Given the unfolding of events, it both highlights and reinforces the growing importance of risk management practices.  Last week’s activity impacted the broader capital markets, as evident by an increased risk-off sentiment that was also priced into the Volatility Index (VIX). The VIX, a ‘fear gauge’ for the level of risk in the market, increased over 50% in the last week amid surging market volatility (see Chart 2) and had the largest single day increase in almost 3 years.

Chart 2: Volatility Index (VIX)

Source: Bloomberg

Contrary to the weak USD theme taking hold for the better part of the last 10 months, increased market volatility last week led to a slight appreciation in USD, driven by safe haven flows (see Chart 3). US Treasuries, being the common choice of haven assets, experienced downward pressure on yields back to the 1% level before slowly rising on the back off a dovish Fed. This reinforced its accommodative policy, with no indication on tapering of asset purchases.

Chart 3: USD Index (blue), US 10Y Treasury Yields (black)

Source: Bloomberg

The trading events of last week, specifically the “short-squeezing” activity undergone by hedge funds, largely contributed to the downturn in market sentiment. USD pairs faced increased volatility and rose intra-week. For example, the 1-month implied volatility on EURUSD increased by 0.6% as part of the broader risk-off behaviour (See chart 4). Meanwhile, risk reversal on EURUSD turned negative, indicating that the demand or the implied volatility premium for EUR put options (bearish bets) is higher than that for calls (bullish bets). This is expected, given the recent strength in the US dollar. For further context on a weak euro, please view last weeks article which highlights seven reasons that could lead to the euro’s underperformance in 2021.
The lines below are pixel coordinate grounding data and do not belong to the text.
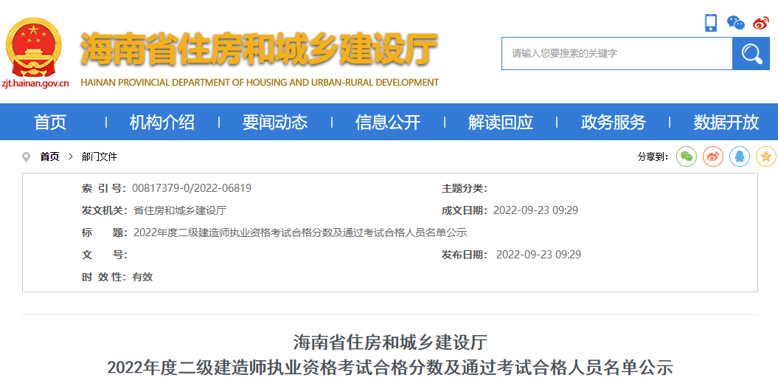Open the Weibo icon in header
The height and width of the screenshot is (389, 778).
coord(761,23)
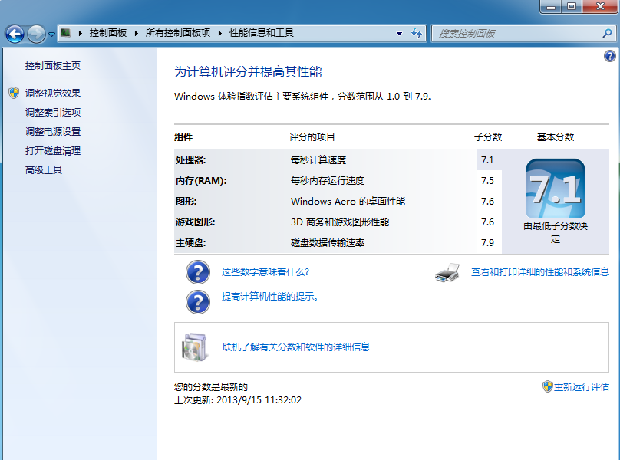The width and height of the screenshot is (620, 460).
Task: Click the 7.1 base score badge
Action: (x=555, y=189)
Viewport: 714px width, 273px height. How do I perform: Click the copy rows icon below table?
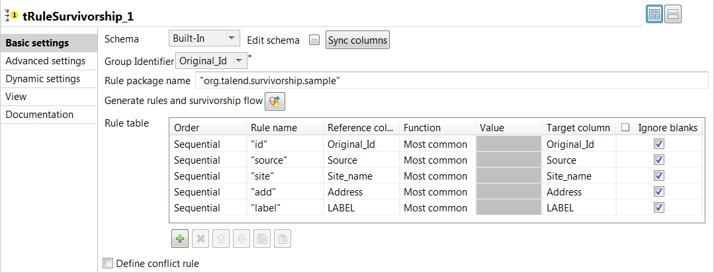point(262,239)
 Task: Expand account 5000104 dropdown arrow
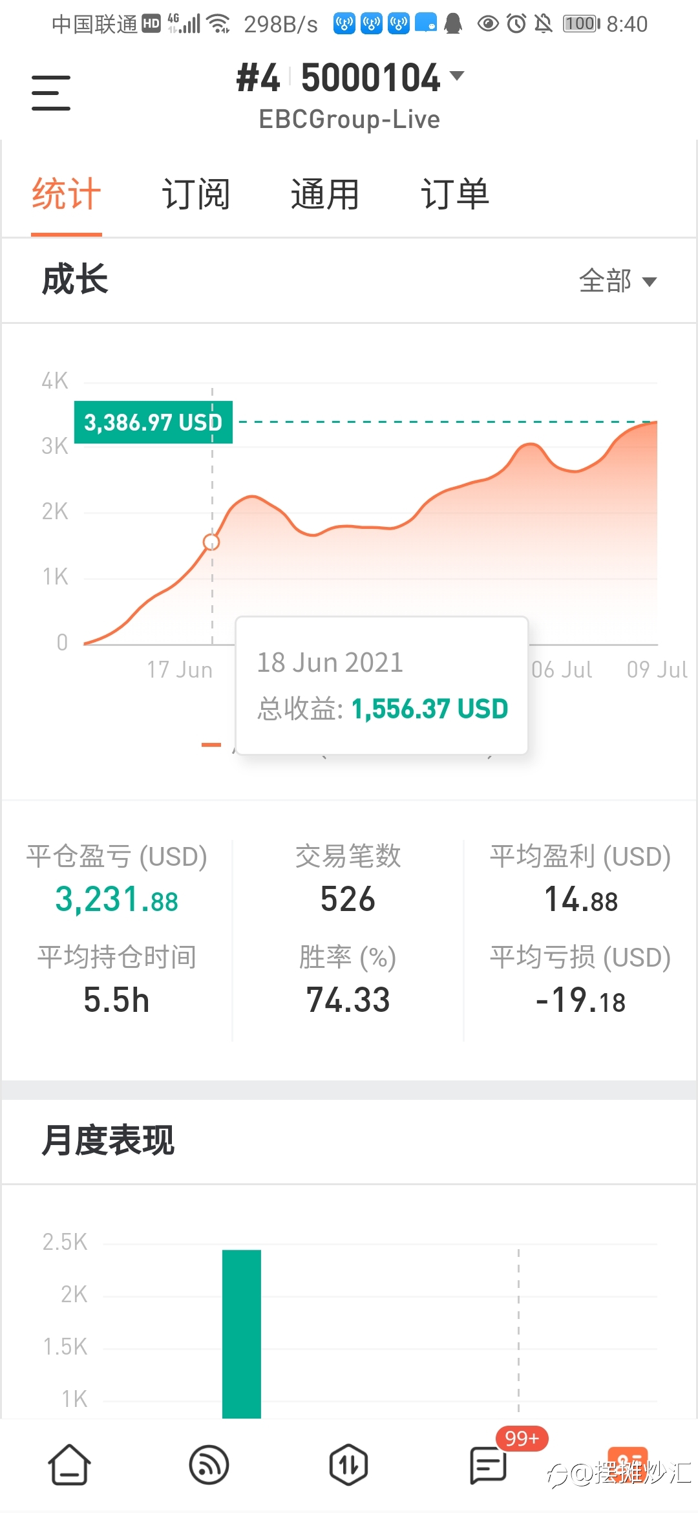(457, 76)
Chart 4: EURUSD 1-Month Implied Volatility (black), EURUSD 1-Month 25 Delta Risk Reversal (blue)

Source: Bloomberg

In the coming weeks, it may be worthwhile keeping an eye on boisterous moves on certain equities, more so to understand the broader impact on investor confidence and the overall attitude to risk sentiment in the market. It is important to be dynamic in how we view and price risk, especially when dealing with non-fundamental factors. If the large, deviant market swings coming out of the last trading week have taught us anything, it is the importance of maintaining a prudent risk management approach.